“Archive and Theory: The Future of Anglo-American Early Modern Disability Studies” conference


The UCLA Center for 17th- & 18th-Century Studies invites you to attend a free conference on “Archive and Theory: The Future of Anglo-American Early Modern Disability Studies,” scheduled for 7–8 October 2022 in person at UCLA’s Clark Library and online.

The conference organized by Helen Deutsch (UCLA), Jason Farr (Marquette University), Paul Kelleher (Emory University), and Jared S. Richman (Colorado College); and co-sponsored by UCLA’s Dean of Humanities, CMRS Center for Early Global Studies, Undergraduate Education Initiatives-Disability Studies, Department of English, Department of History, and Joyce Appleby Endowed Chair of America in the World.

Over the last two decades, the cultural and historical study of disability has emerged as a vital field of inquiry, transforming how we understand various forms of corporeal and cognitive difference in the early modern period. In turn, the increasing scholarly focus on earlier periods has pressing implications for our constructions of disability in the present. This conference aims to foster two overlapping and mutually illuminating conversations: one about the role that theory plays in how we represent and interpret archival sources, and another about how the archive invites us to critique the historical assumptions and (occasional) limitations of theoretical inquiry. Among the many questions this conference will raise, we anticipate that our participants will ask: How do we define “archive,” and how is archival knowledge organized? What theoretical approaches will allow us to move forward in our uncovering of disabled pasts? How does the historical distance embodied by the archive inspire us to further diversify and complicate our theoretical models and strategies? How can sustained scholarly attention to archives of disability open up new possibilities for conversation between the fields of disability studies and medical humanities, whose relationship was aptly termed that of “frenemies” at an MLA panel some years ago? In short, how does our simultaneous embrace of the archive and theory promise to open up new horizons both for the study of early modern disability and for disability studies?

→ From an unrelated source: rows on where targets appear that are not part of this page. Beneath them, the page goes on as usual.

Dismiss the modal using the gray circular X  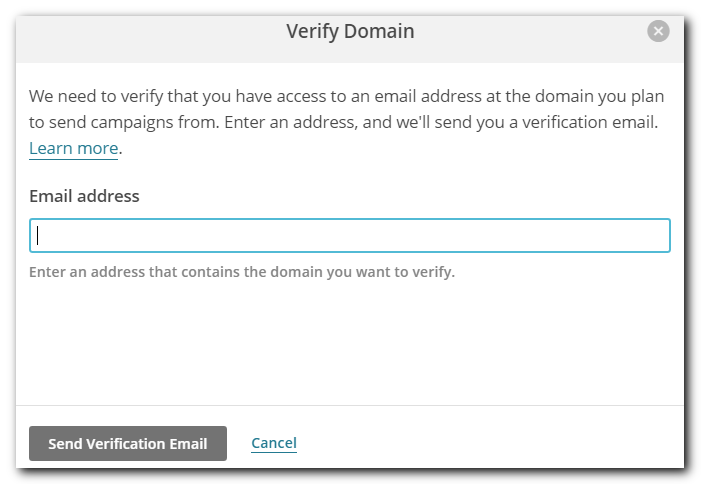[x=658, y=31]
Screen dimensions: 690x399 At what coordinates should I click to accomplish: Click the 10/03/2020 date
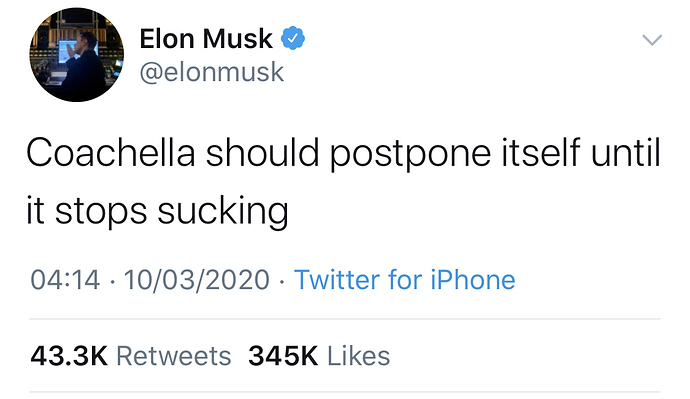pos(196,280)

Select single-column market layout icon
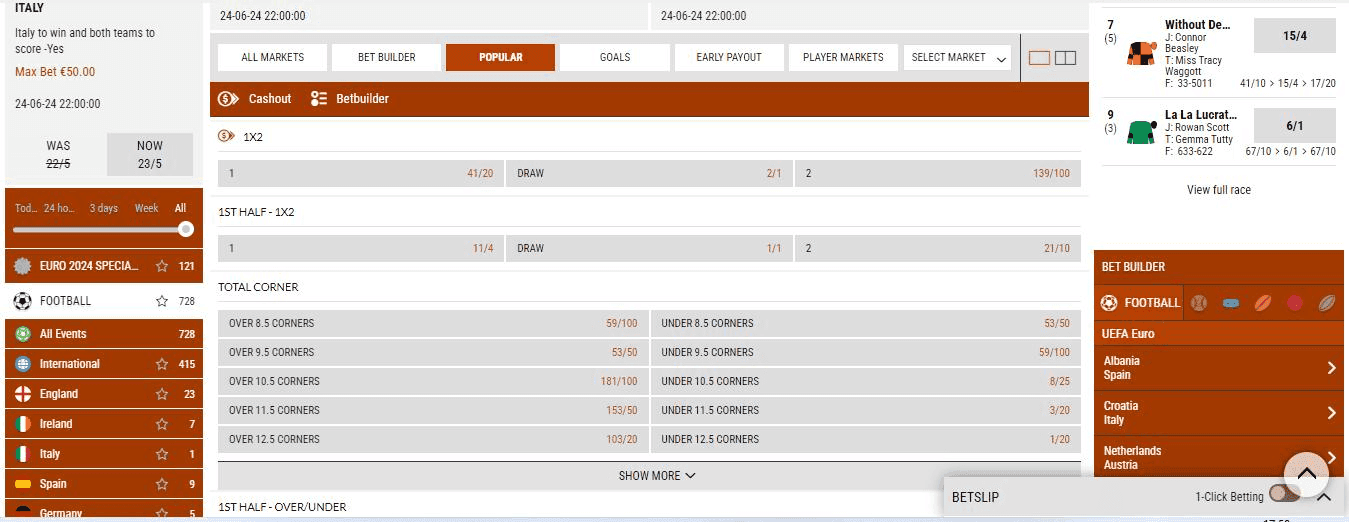coord(1039,58)

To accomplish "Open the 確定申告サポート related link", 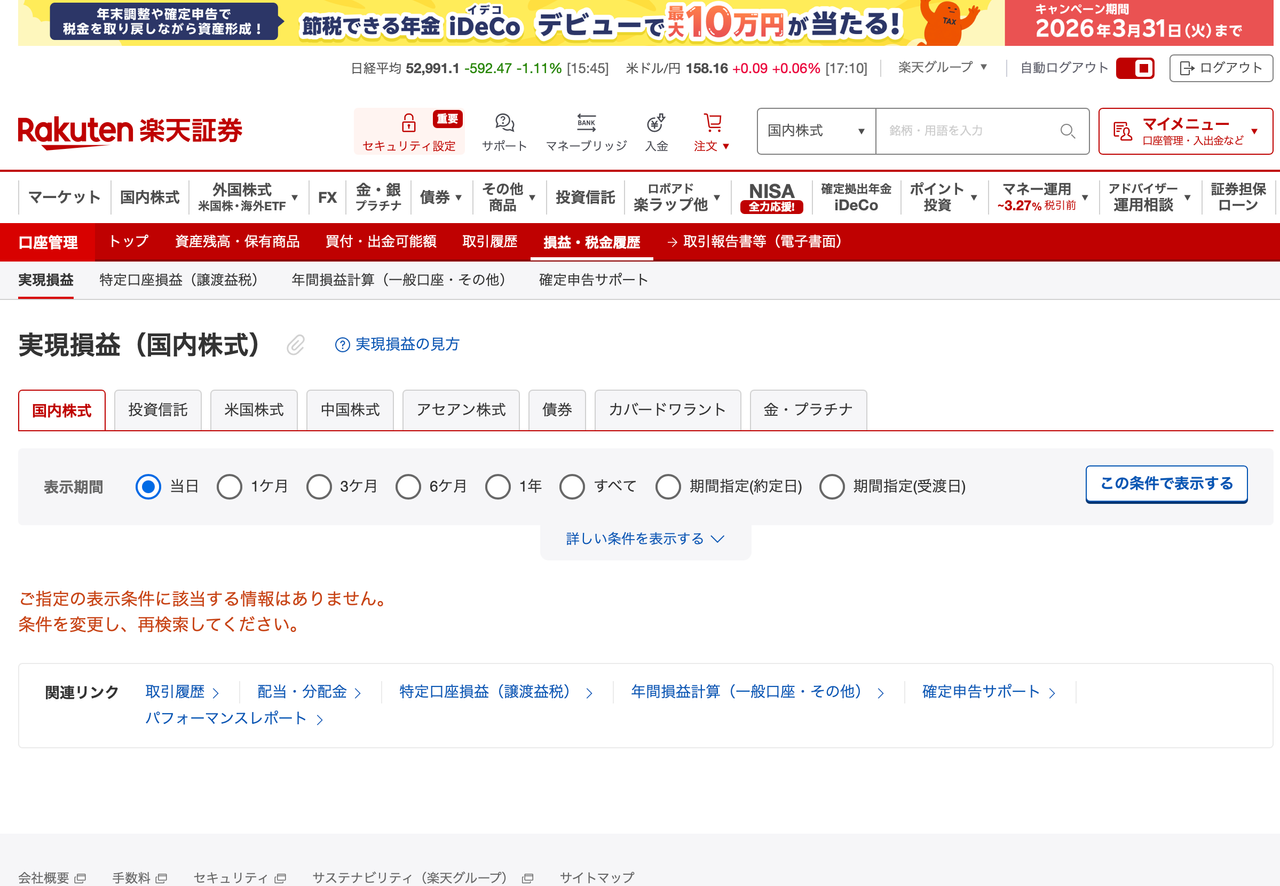I will click(x=982, y=691).
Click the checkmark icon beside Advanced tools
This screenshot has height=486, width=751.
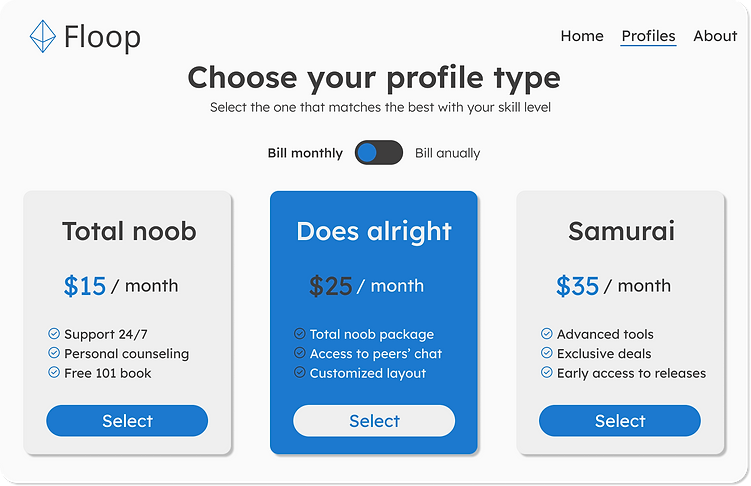coord(547,334)
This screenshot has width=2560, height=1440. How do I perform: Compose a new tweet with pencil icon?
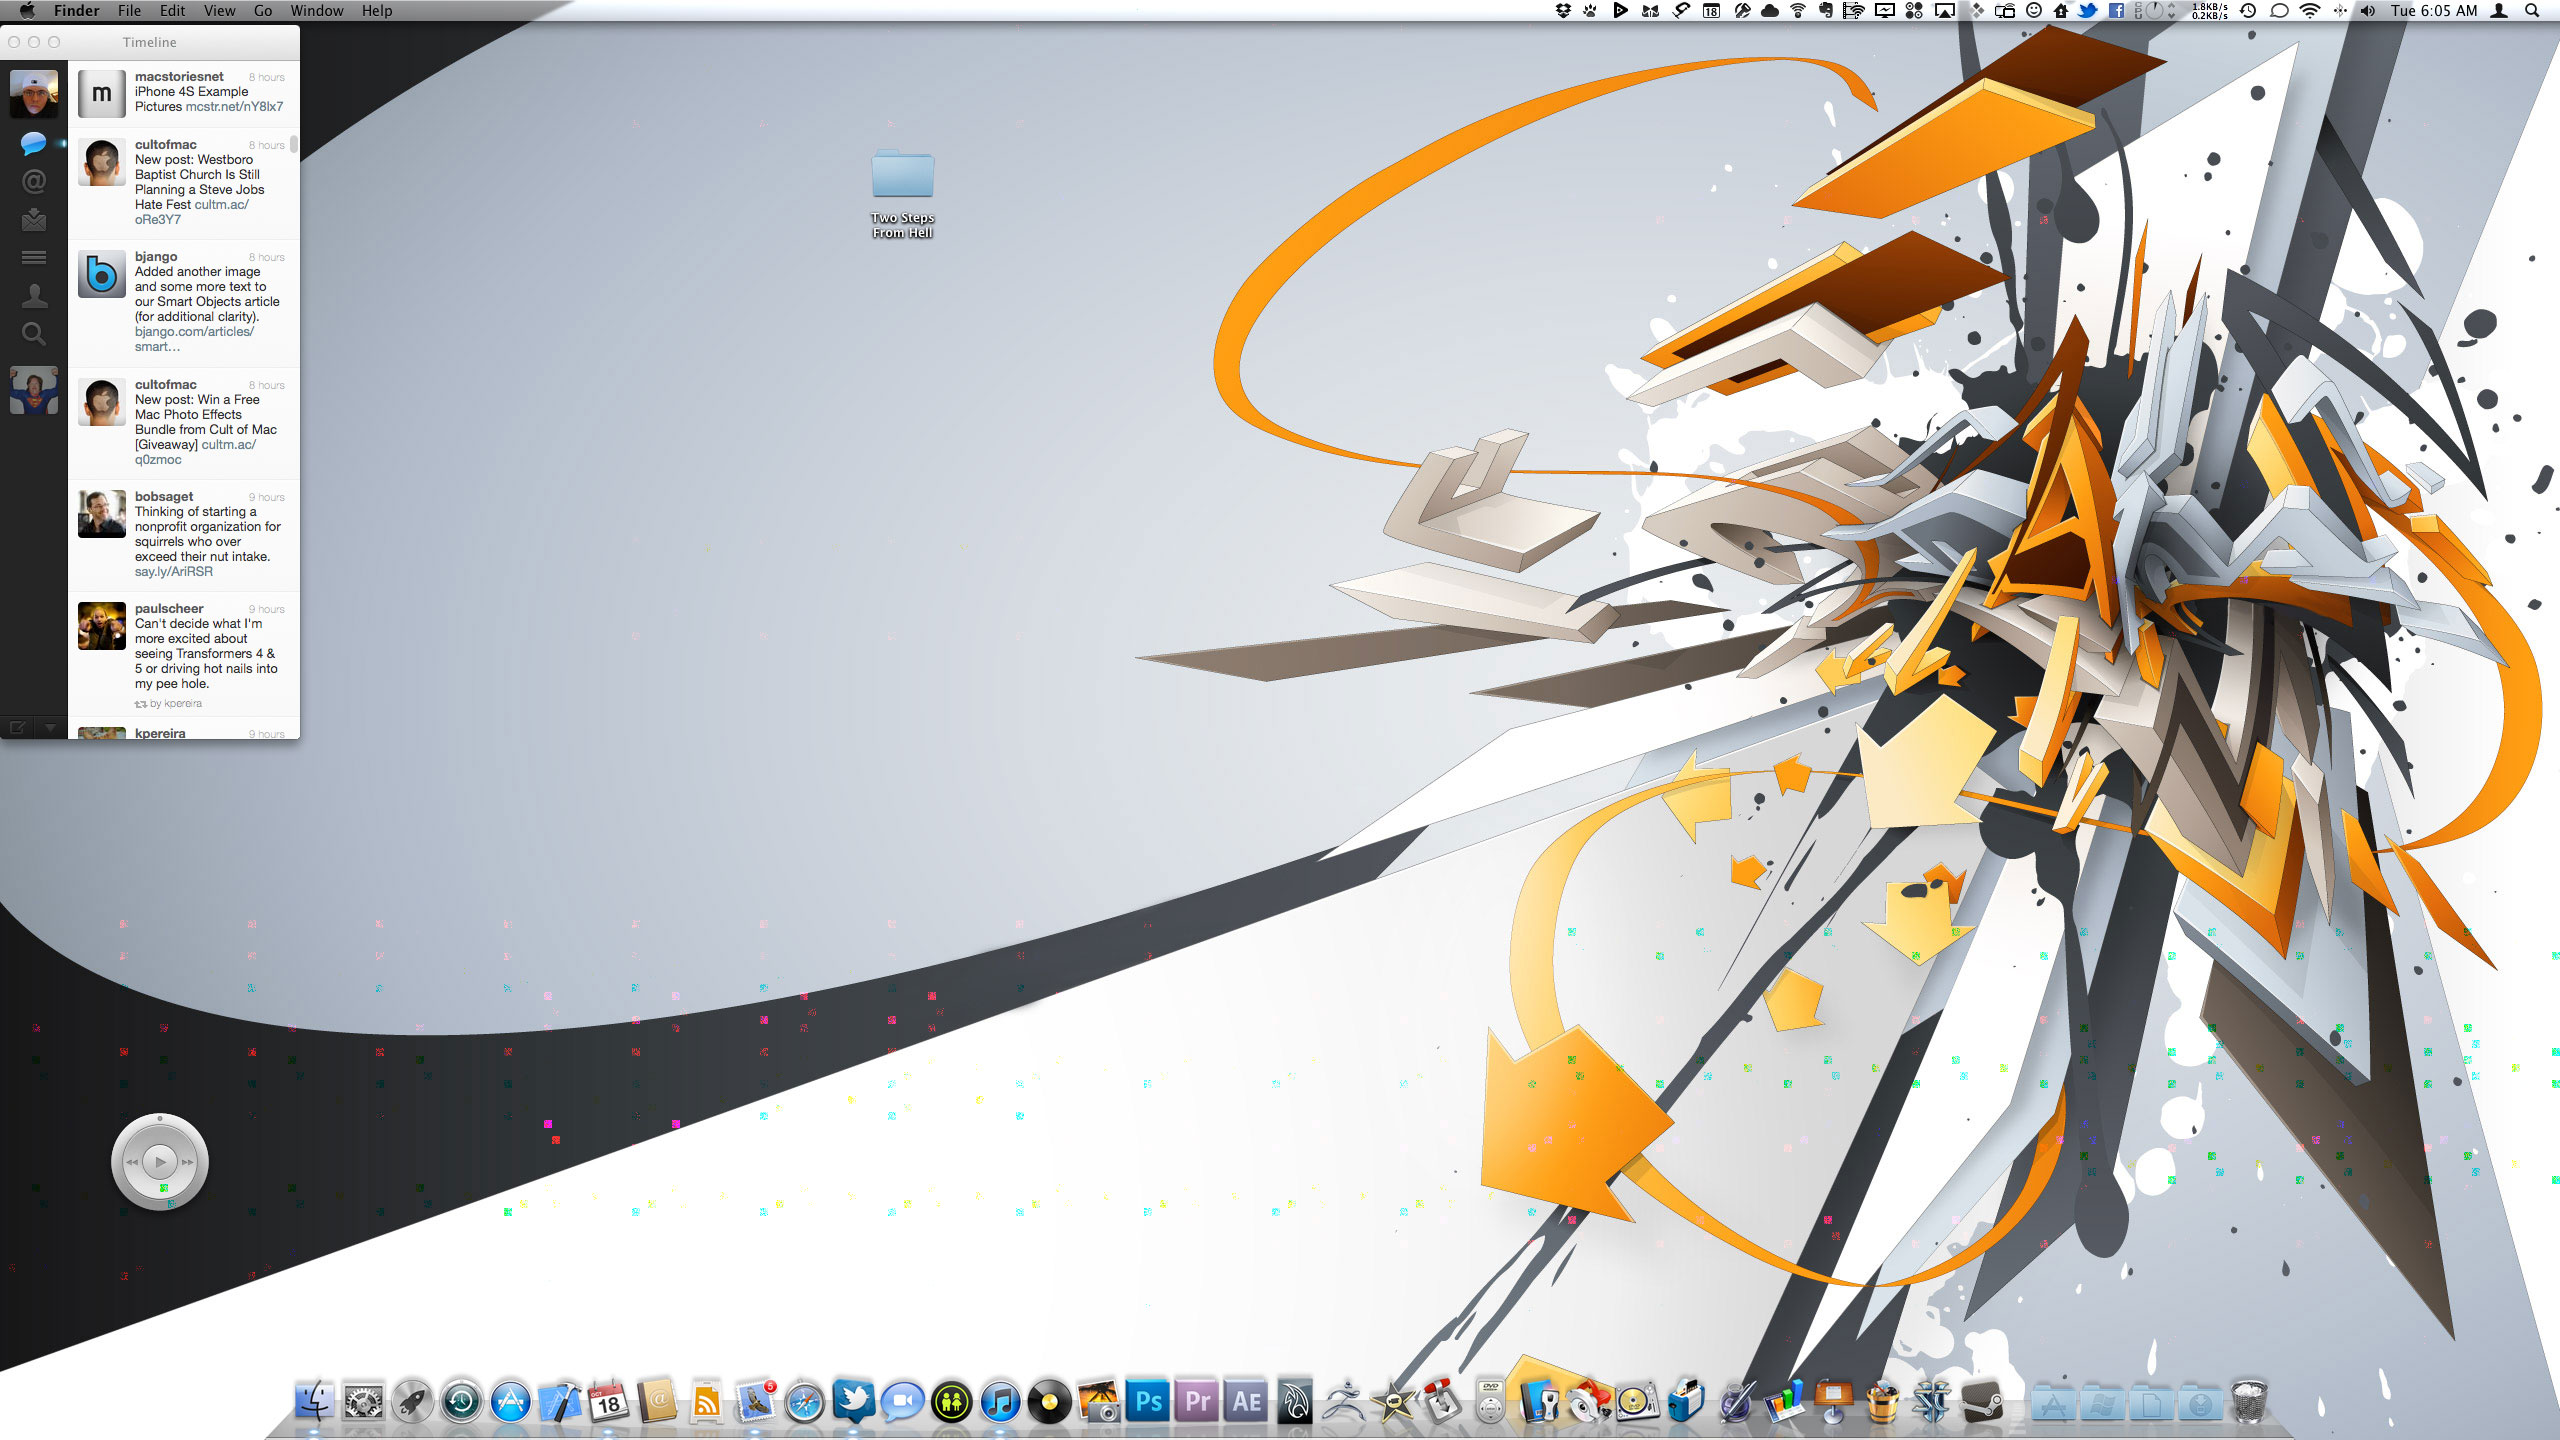click(x=17, y=728)
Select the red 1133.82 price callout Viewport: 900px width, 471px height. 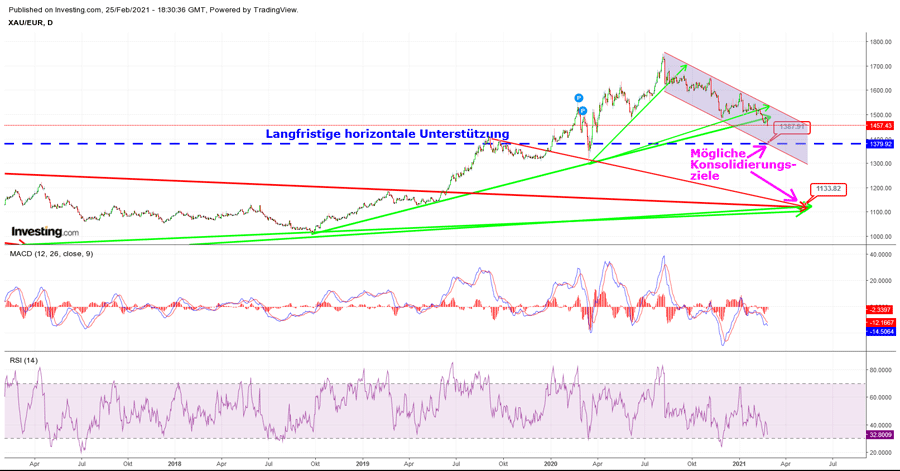coord(830,188)
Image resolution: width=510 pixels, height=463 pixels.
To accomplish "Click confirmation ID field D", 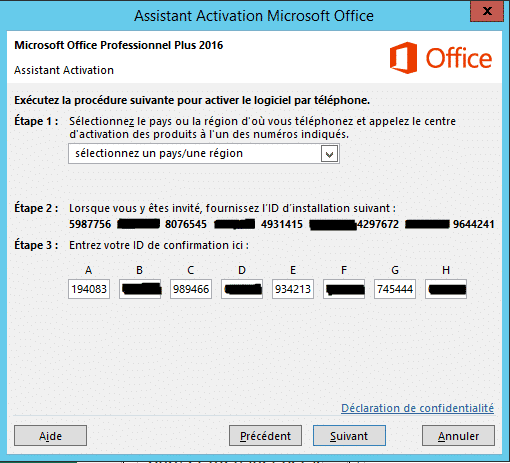I will coord(242,289).
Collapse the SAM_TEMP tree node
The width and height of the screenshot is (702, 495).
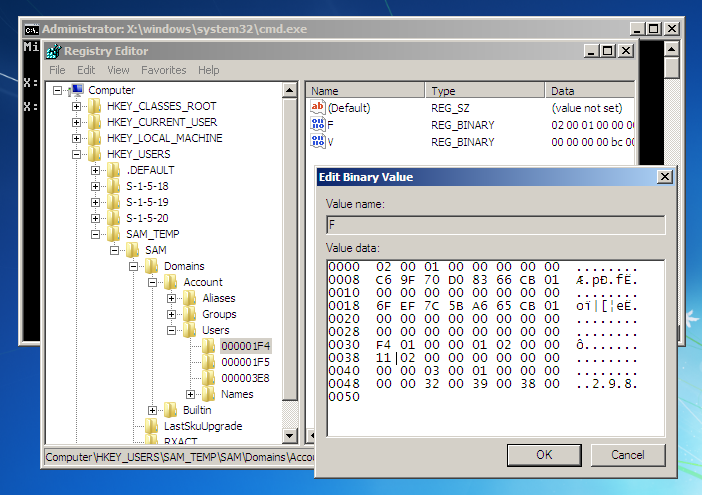point(96,234)
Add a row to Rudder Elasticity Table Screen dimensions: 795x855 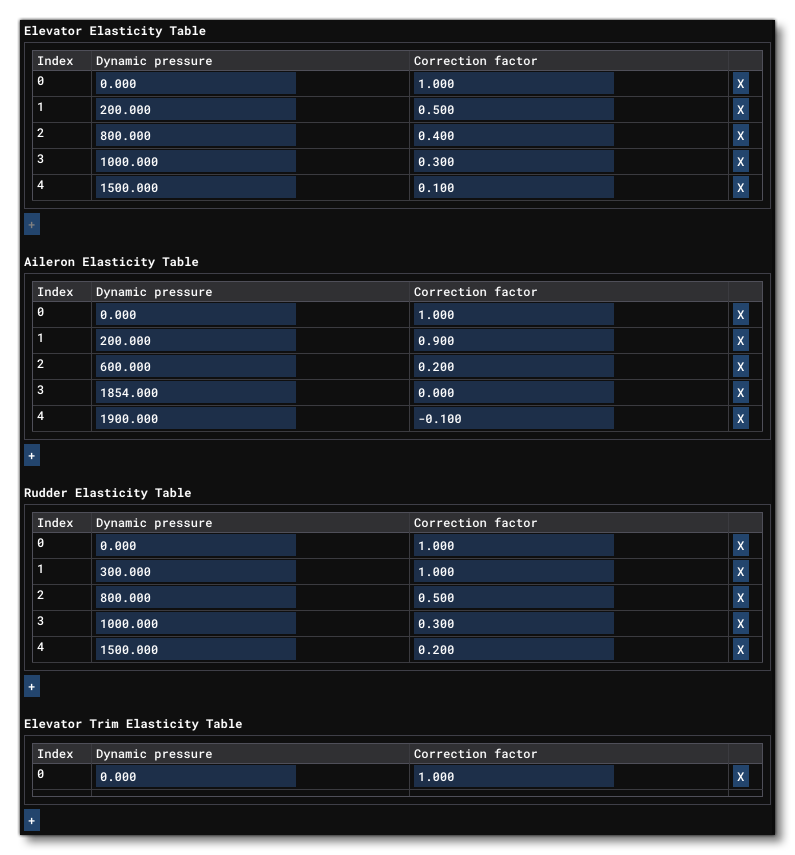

This conference is free of charge. It will be held in person at the Clark Library (UCLA), virtually on Zoom, and live-streamed on the UCLA Center for 17th- & 18th-Century Studies’ YouTube Channel. To attend the conference in person, visit http://www.1718.ucla.edu/events/archive-and-theory/, scroll to the end of the page, and complete the booking form. In-person bookings close on Monday, 3 October, at 5:00 p.m.

To attend the virtual Zoom conference, please register here:
https://ucla.zoom.us/webinar/register/WN_GAAU1QtWTaC6TwFOvInrrw

No registration is needed to watch the livestream.